The price of brent crude oil rose to $70 per barrel yesterday, supported by ongoing output cuts led by OPEC and Russia, and ignoring a rise in United States and Canadian drilling activity that points to higher future output in North America.
Brent sweet crude futures, the international benchmark for oil prices, were at $70 per barrel at 0558 GMT, up 13 cents from their last close, while U.S. West Texas Intermediate (WTI) crude futures were at 64.53 dollars a barrel, up 23 cents.
Both benchmarks last week reached levels not seen since December 2014, with Brent touching 70.05 dollars a barrel and WTI reaching as high as 64.77 dollars.
ANZ bank said on Monay that oil prices had recently risen on data that continued to show that the market was tightening.
Oil markets had been well supported by production cuts led by the Organisation of the Petroleum Exporting Countries (OPEC) and Russia, which were aimed at propping up crude prices.
The cuts started in January last year and were set to last through 2018, and coincided with healthy demand growth, pushing up crude prices by more than 13 per cent since early December.
But other factors, including political risk, also contributed.
“Tighter fundamentals are (the) main driver to the rally in prices, but geopolitical risk and currency moves along with speculative money in tandem have exacerbated the move”, U.S. bank JPMorgan said in a note.
Attracted by tighter supplies and strong consumption, financial investors have raised their net long U.S. crude futures positions, which would profit from higher prices, to a new record, the U.S. Commodity Futures Trading Commission (CFTC) said on Friday.
U.S. energy companies added 10 oilrigs in the week to January 12, taking the number to 752, energy service firm Baker Hughes said on Friday.
That was the biggest increase since June 2017. ANZ bank said the jump came “as shale producers quickly reacted to the strong rise in prices in 2018”.
The picture was similar in Canada where energy firms almost doubled the number of rigs drilling for oil last week to 185, the highest level in 10 months.
The high prices for crude, which is the most important feedstock in the petroleum industry, have also crimped profit margins for oil refiners, resulting in a decline in new crude orders.
Experts said the battle between OPEC and shale oil producers can be characterized as a two-round fight.
According to a source, “In the first round, shale producers gained market share and the price of crude crashed.

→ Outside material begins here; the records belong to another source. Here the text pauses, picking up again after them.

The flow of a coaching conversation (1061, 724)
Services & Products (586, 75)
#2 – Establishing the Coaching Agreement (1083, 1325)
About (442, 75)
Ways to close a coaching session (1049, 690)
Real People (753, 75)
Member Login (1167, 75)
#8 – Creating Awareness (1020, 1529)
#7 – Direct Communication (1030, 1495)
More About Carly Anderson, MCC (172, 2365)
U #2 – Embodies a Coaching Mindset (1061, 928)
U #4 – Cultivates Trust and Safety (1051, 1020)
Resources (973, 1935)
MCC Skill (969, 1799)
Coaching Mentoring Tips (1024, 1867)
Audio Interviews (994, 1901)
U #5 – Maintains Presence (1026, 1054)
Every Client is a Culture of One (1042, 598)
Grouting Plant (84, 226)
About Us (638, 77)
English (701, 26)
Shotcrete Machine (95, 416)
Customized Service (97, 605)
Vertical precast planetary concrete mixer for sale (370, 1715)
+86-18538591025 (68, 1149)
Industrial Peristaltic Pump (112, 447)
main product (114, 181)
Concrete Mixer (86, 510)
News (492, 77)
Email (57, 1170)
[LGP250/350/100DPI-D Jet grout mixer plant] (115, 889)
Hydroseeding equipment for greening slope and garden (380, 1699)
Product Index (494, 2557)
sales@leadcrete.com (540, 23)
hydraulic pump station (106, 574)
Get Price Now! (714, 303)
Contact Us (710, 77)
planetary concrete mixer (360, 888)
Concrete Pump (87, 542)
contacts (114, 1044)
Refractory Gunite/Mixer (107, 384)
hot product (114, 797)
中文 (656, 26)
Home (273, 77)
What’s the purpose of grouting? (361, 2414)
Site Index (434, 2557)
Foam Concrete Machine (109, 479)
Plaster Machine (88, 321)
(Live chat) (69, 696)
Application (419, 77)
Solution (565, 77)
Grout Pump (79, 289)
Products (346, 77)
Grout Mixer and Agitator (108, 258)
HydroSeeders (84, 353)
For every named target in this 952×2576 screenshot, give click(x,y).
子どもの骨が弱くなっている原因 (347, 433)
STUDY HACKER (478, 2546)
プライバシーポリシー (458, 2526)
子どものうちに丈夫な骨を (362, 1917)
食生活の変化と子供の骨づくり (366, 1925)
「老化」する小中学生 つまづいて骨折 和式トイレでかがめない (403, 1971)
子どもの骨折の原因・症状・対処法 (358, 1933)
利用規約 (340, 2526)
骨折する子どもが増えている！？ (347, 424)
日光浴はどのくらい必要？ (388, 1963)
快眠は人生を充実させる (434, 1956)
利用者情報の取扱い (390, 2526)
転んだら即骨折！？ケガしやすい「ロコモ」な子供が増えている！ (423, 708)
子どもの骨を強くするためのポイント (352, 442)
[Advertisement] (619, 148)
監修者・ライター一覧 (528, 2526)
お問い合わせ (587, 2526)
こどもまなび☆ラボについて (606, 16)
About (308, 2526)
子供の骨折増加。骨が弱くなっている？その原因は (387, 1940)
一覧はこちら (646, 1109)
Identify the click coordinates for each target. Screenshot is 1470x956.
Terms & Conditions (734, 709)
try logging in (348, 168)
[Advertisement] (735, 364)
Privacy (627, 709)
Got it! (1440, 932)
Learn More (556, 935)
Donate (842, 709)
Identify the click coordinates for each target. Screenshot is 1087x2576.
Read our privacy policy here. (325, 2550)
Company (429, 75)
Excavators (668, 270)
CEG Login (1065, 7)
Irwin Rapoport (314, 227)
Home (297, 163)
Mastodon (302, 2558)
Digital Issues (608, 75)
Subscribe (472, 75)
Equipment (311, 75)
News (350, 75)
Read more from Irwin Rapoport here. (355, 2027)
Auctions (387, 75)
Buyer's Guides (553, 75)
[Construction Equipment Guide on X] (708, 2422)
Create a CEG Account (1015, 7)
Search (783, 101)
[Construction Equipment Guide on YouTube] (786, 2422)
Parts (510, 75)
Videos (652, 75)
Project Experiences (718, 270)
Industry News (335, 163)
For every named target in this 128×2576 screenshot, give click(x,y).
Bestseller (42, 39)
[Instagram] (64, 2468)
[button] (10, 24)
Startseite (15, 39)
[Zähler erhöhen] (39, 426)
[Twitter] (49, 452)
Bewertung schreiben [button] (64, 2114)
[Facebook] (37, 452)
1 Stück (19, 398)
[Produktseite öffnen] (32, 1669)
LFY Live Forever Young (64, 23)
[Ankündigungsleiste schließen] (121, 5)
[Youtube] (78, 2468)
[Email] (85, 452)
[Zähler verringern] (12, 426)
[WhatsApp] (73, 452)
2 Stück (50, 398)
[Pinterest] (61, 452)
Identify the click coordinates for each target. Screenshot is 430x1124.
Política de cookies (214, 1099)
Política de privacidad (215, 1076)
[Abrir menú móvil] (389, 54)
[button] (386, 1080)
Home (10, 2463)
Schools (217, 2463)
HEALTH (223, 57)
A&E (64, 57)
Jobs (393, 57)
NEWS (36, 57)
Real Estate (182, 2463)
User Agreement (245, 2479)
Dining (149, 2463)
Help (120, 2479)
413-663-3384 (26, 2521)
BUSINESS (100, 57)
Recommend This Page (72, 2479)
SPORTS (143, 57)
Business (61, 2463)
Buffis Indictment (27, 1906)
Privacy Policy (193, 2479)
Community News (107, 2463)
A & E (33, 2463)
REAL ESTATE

In the second, OPEC curbed output as shale producers adapted to the lower prices.
“The approach of OPEC and its allies for the coming year is clear. Brent crude has just risen above $70 per barrel, apparently confirming the success of OPEC’s plan. Production cuts have been extended until the end of 2018, and excess inventories are being drawn down. But as usual, demand in the first half of the year looks to be relatively weak, meaning any reduction in inventories will have to come in the second half.
“The reality, especially if prices exceed the $70 mark, is that the fundamental supply-demand balance does not support OPEC’s optimism. Even if it did, transitioning away from supply cuts is not going to be smooth, with growth in demand likely to weaken throughout 2018. Some Russian companies seem to be itching to part ways with OPEC even though Russian Energy Minister Alexander Novak said he doesn’t see “balance” being achieved until the third or fourth quarters of next year, adding that the deal to curb supplies could be extended again, to beyond the end of 2018″.